One of the newest things on these informal conclusions is this call to restore a political horizon. We said: now it is urgent to stop violence, ceasefire, avoid more casualties, there are too many. But, at the same time – and this is something that I want to stress – we insist on the idea that the status quo is not an option, because the violence will come again. As long as there is no peace, you will never have 100% security.

In the past, you saw how many times we went to violence again? And Gaza was destroyed and then we rebuilt Gaza. This is not an option. I think that we, Europeans, today have said something very important: we need a true political solution as the only way to bring peace. And in order to do that, we have to explore how to reengage, how we can build confidence-building, how to improve the living conditions of the people and how we can open the path to a potential relaunching of the peace process.

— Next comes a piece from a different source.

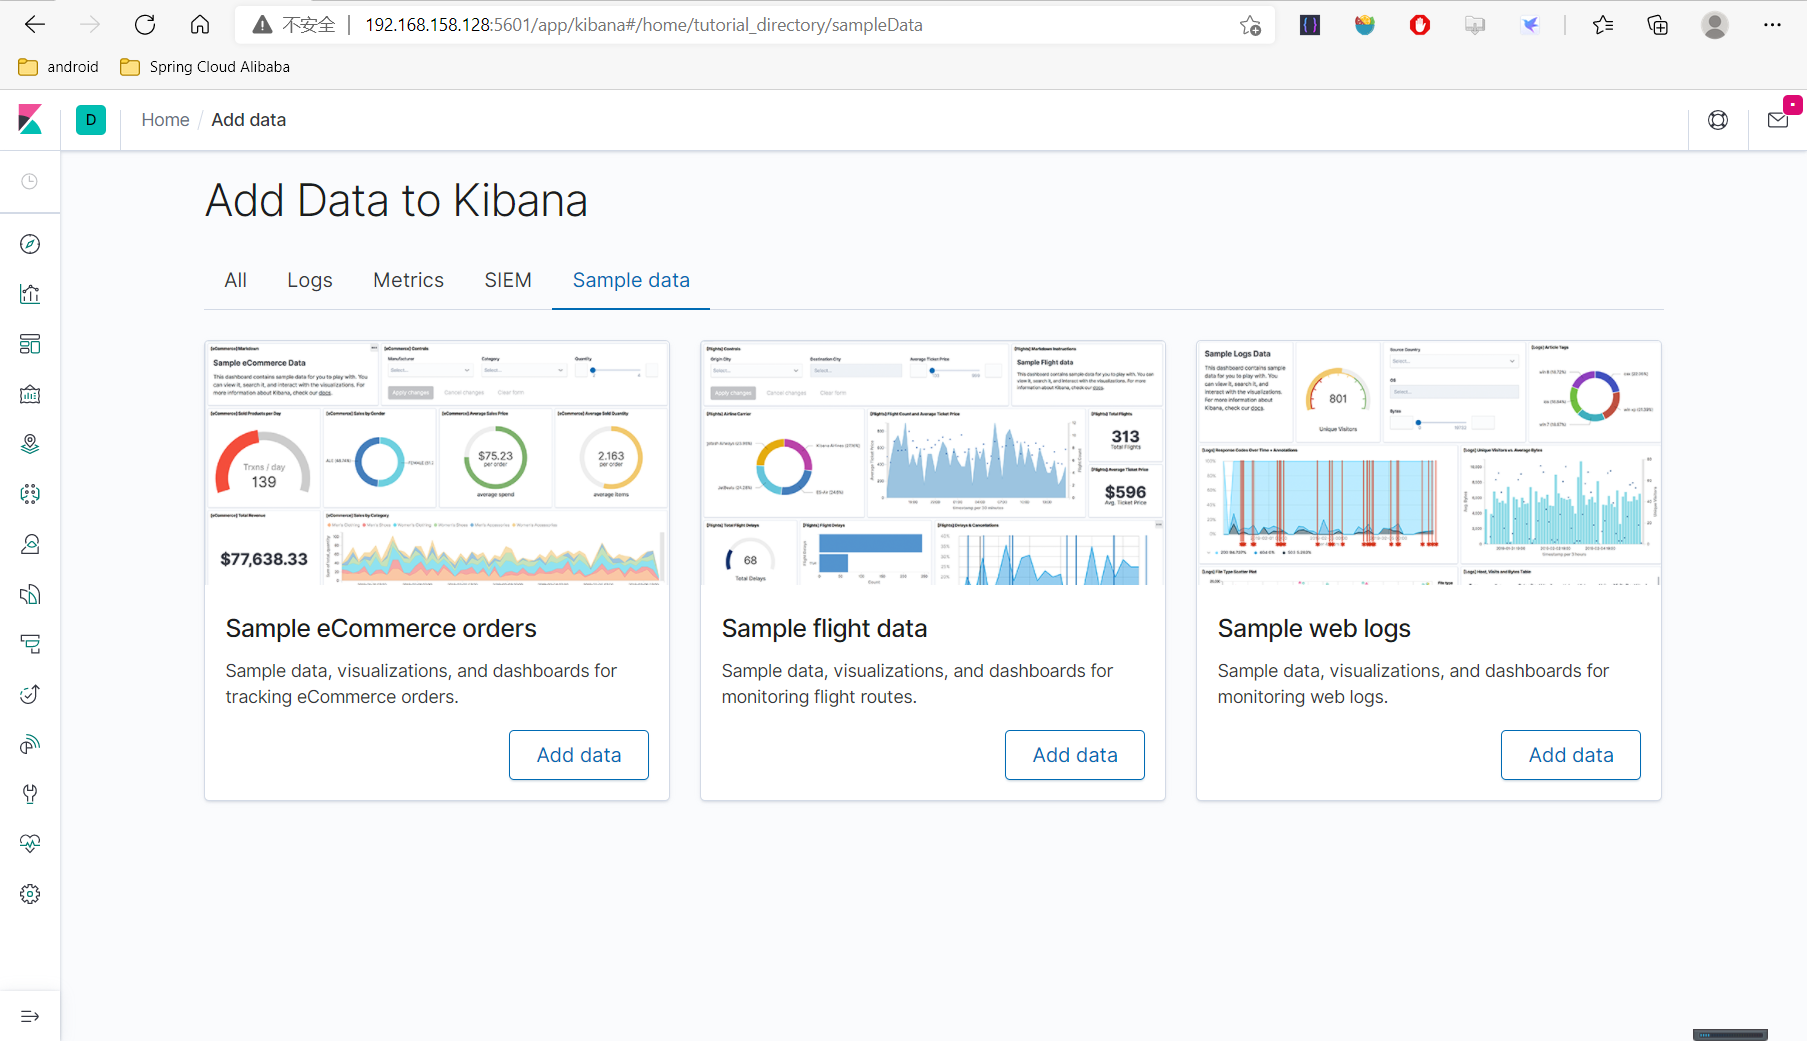Open the Dev Tools wrench icon
1807x1041 pixels.
(30, 793)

The international community, and also the European Union, have been looking the other way, hoping that the problem will be solved by itself. Well, this is not the case and this situation reminds us that in order to look for a solution we need to engage on looking for this solution. We call for a renewed engagement with our key partners, hopefully today it is possible with the United States, the revived [Middle East] Quartet and the European Union.

I think this is very important and we discussed a lot and I am happy that a strong majority of the Member States were supporting this approach.

Follow up question: I asked the question about whether the European Union could support the accountability issue, including the International Criminal Court Jurisdiction over Palestine, because what happened this week, that the civilians from both sides have been targeted deliberately in a flagrant violation of the International Humanitarian Law and there are crimes which could be considered as war crimes or crimes against humanity. So, there is a need for accountability, would the European Union support this demand, the need for the people to have justice?

I cannot talk about potential possibilities. I can only tell you which has been our discussion and the overall sense of this discussion. And I think that if you look carefully at the sentence [s] they are important. They do not say what you want me to say, because we have not said that.

But, I want to stress that we clearly said that we support Israel’s right to self-defense, fully. We remind that this has to be done in a proportionate manner and respecting International Humanitarian Law. And the number of civilians dead and injured – among them a high number of children and women – is unacceptable. Any figure would be unacceptable, but this specific figure we qualify it as unacceptable.

This was the general sense of our discussion. I think there are quite important statements, and they say what they say.